As copper mining in Chile continues to thrive, the search for more efficient, productivity-boosting processes becomes all the more crucial. Connectivity could be the solution.
Developed during the 20th century, Chile’s growing mining industry has kept the country firmly at the top of the copper production league table. It now represents 10% of the country’s total GDP and there are more than 30 large operational mines in Chile. Volvo Construction Equipment (Volvo CE) machines are present in almost half. The rich mineral deposits have become such a significant commodity for the region – and such an expensive material to extract – that public mining companies are always on the look out for cost-cutting measures that can also boost output.
With greater efficiency in mind, one of the biggest mining companies in the world, Codelco, is now looking to Sweden – and projects such as Volvo CE’s 5G underground mining test pilot – to set the example of finding innovative ways to reduce costs and increase capacity.
Rafael Nieweglowski, Volvo CE’s Director of the Southern District in Latin America, says: “Automation and electromobility are clearly important enablers to making mining safer, cleaner and more productive. But mining companies are increasingly looking at connectivity as having the biggest potential impact on the way they work.”
In mining, machines are often set to work far underground, some as deep as one kilometer. So having a strong mobile connection is vital to keep machines ‘talking’ to one another at subterranean levels. A robust wireless connection will also allow for remote monitoring to predict when maintenance is required, oversee the productivity of the entire operation, maintain optimum machine uptime and, most importantly, cut costs.
In practice, remote monitoring with real-time data means it is possible to see, for example, if a machine might be consuming more fuel than the others despite performing exactly the same tasks in exactly the same conditions. If the cause is that an operator is not using the machine in the correct way, then the system knows this and instructs managers to carry out appropriate training. This then leads to reduced fuel consumption, reduced costs and early prevention of a problem that could have escalated over time.
Wheel loaders are the machine of choice for loading copper inside the mines.
Rafael cites another key benefit for connectivity in mining. “If a machine breaks down inside the mine, it stops the operation not only because that machine can’t work, but also because the routes in and out of the mine are so tight that other machines cannot pass. At Volvo CE, we have an advanced telematics system called CareTrack to predict machine failures like this, but the main challenge now is how to keep 100% connectivity all the time. That is why we need 5G.”

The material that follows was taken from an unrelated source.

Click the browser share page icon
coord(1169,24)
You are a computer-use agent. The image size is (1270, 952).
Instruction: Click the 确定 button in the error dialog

He is referring to the ongoing work by Volvo CE to explore how 5G can help improve connectivity – one of the only industrial manufacturers to test the new mobile network before it is available to the public. But it is not the company’s first journey into 5G. Over a two-year period, Volvo CE worked with companies including ABB, Boliden, Ericsson and Telia to develop 5G mobile communication at a mine in Sweden as part of the Pilot of Industrial Mobile communication in Mining (PIMM) project. Here they tested a concept remote-control wheel loader capable of operating more than 1,312 feet underground.
While 5G connectivity is still in its infancy, Codelco is keen to explore 5G’s potential to streamline their operations in copper-rich Chile. The company is currently working with Volvo CE and the Chilean offices of Business Sweden and the Swedish Embassy to discuss how best to implement 5G solutions into the mining sector in the coming years.
Chuquicamata in Chile is the world’s largest open pit copper mine.
“5G is essential for achieving the full value of digitalization,” says Rafael. “Progressive industries like mining are acting now so that they can work out new business models and explore the best fit for it within their sectors. We have the software, we have the intelligence – what we need now is a reliable connection so that we can access data in real-time, all the time.”
Wheel loaders and articulated haulers are the machine of choice for most mines that Volvo CE operates in – and 100% of those machines are fitted with CareTrack. In general there could be more than 30 machines operating at the same time inside each mine: wheel loaders loading the rocks and articulated or rigid trucks taking the material out. This repetitive cycle offers the perfect place to experiment with connectivity. Which is why 5G has become almost as hot a commodity as copper.
Rafael Nieweglowski is Volvo CE’s Director of the Southern District in Latin America. He is responsible for commercial management and support for the distributor network in Chile, Argentina, Uruguay, Paraguya and Bolivia. For 16 years at the Volvo Group, Rafael held the position of Commercial Manager of Volvo CE in Chile, one of the company’s main markets in the region. Prior to that, he held various leadership positions in different functions across the company.